Three cyber security firms questioned by BuzzFeed confirmed it would be “par for the course” for the FBI to conduct their own forensic research into the alleged hacks, but this time for some reason, that task was outsourced.
The US president-elect also criticized the US intelligence agencies assessment of the DNC information security fiasco. Trump has joined a large, growing chorus of security experts which have questioned the lack of factual intelligence in the 13-page report designed to point finger at Moscow.

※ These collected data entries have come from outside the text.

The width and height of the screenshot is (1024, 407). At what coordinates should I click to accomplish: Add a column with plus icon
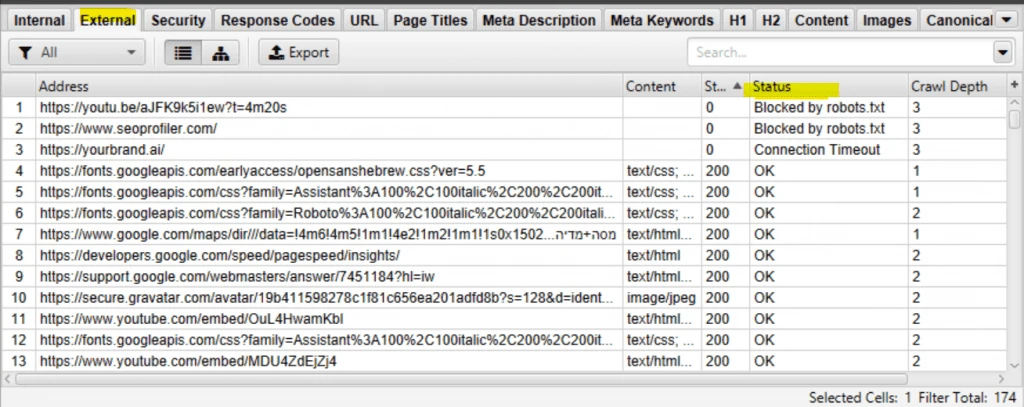(x=1014, y=86)
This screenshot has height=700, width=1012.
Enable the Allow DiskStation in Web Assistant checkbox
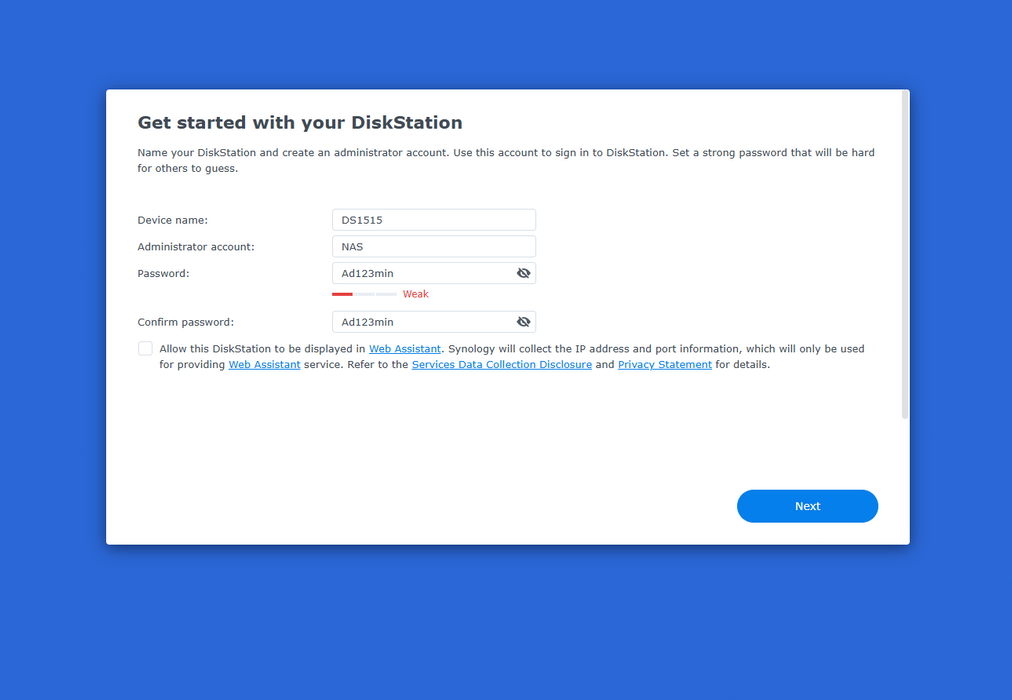click(x=145, y=348)
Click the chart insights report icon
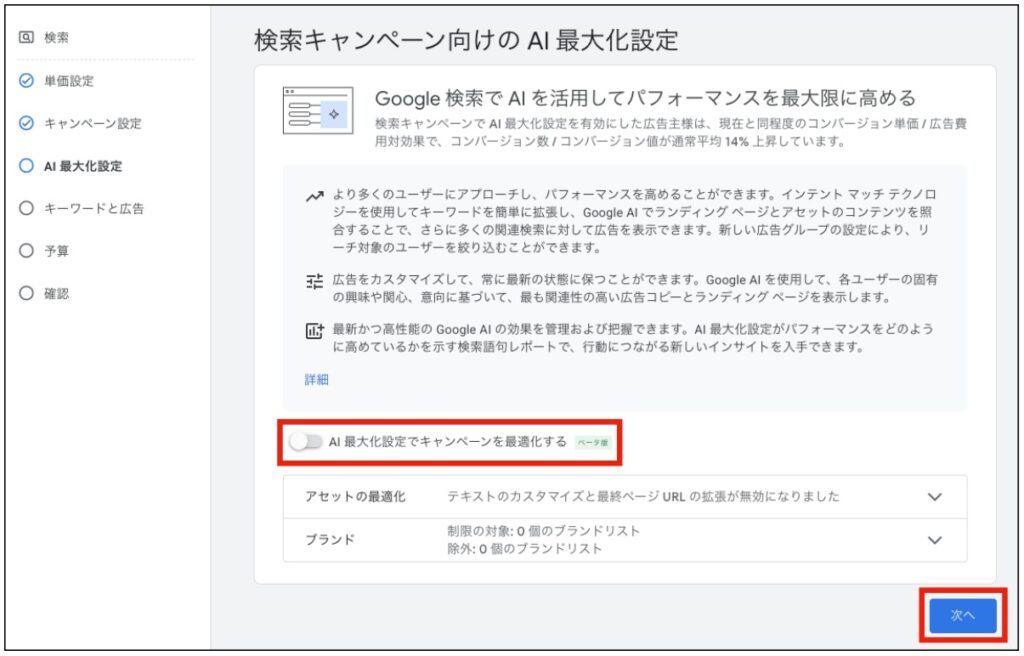 click(314, 330)
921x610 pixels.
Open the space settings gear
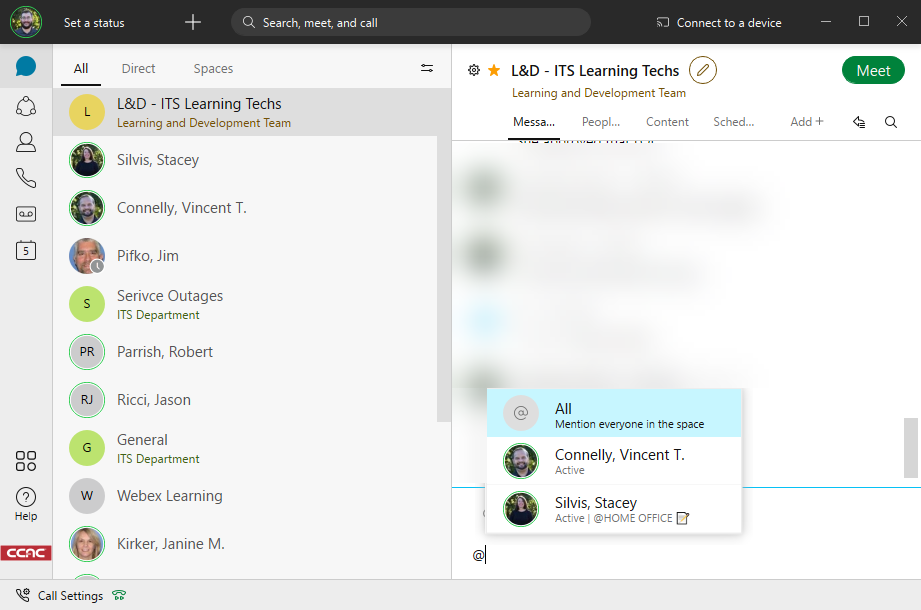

McAfee explained to RT that the 29 December report is based on four so-called pillars: a Russian language was found in the malware allegedly used to hack DNC server, a Russian keyboard was used to penetrate US systems, the malicious code was compiled at a time that corresponded with business hours in Moscow and the IP addresses were Russian.

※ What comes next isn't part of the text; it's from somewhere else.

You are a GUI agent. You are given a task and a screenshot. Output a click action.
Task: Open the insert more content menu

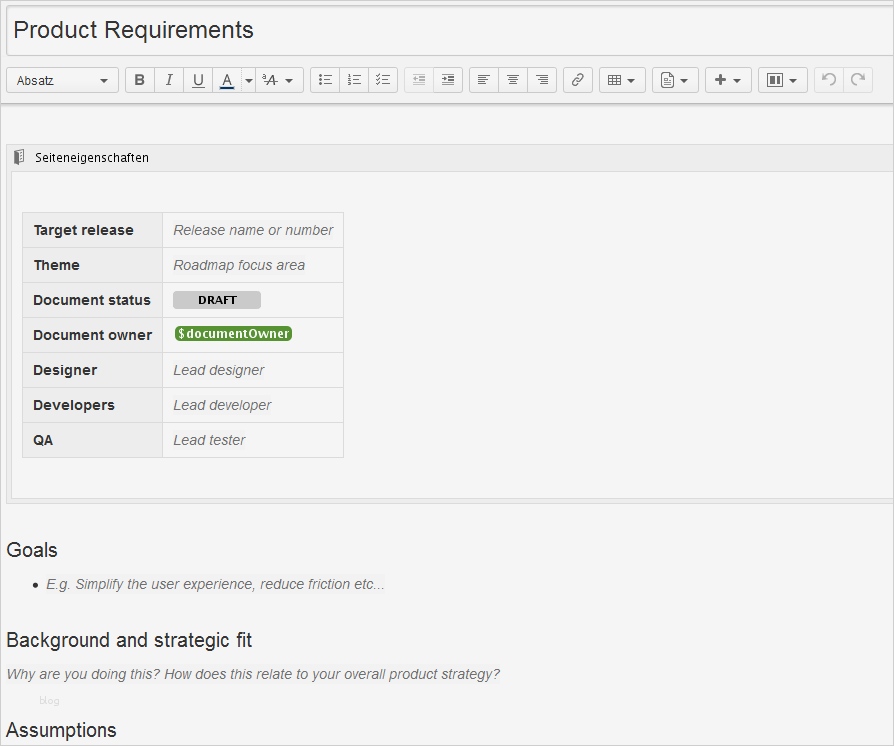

“If the CIA wanted to hack Russia, the things you would not do is: you would not include the English language in your software…you would certainly remove the date and time stamp from the program…and number four, you would absolutely not have an IP address that points to you,” the security specialist explained, speaking hypothetically.
“And here is why it cannot possibly be an organized nation-state: because the hack on the DNC used a piece of malware a year and a half old and there have been many updates since then,” McAfee said. “This was done by an independent one person kid that downloaded the software… Please, this is not an organized hack and certainly not a nation-state that did this.”
Robert M. Lee, the CEO and Founder of the critical infrastructure cybersecurity company Dragos, produced a large detailed critique of the initial Grizzly Steppe report. In particular, security specialist questions the list on page 4 of the report which has a table titled 'Reported Russian Military and Civilian Intelligence Services (RIS)'.
“The list of reported RIS names includes relevant and specific names such as campaign names, more general and often unrelated malware family names, and extremely broad and non-descriptive classification of capabilities,” Lee explained after examining the 13-page report.
“It was a mixing of data types that didn’t meet any objective in the report and only added confusion as to whether the DHS/FBI knows what they are doing or if they are instead just telling teams in the government 'contribute anything you have that has been affiliated with Russian activity,” he added in his in-depth explanation.
William Binney, an NSA security expert for 36 years, also questioned the US intelligence community’s rhetoric.
“With respect to the alleged interference by Russia and WikiLeaks in the US election, it is a major mystery why US intelligence feels it must rely on ‘circumstantial evidence,’ when it has NSA’s vacuum cleaner sucking up hard evidence galore,” Binney said in Thursday's op-edge in the Baltimore Sun. “What we know of NSA's capabilities shows that the email disclosures were from leaking, not hacking.”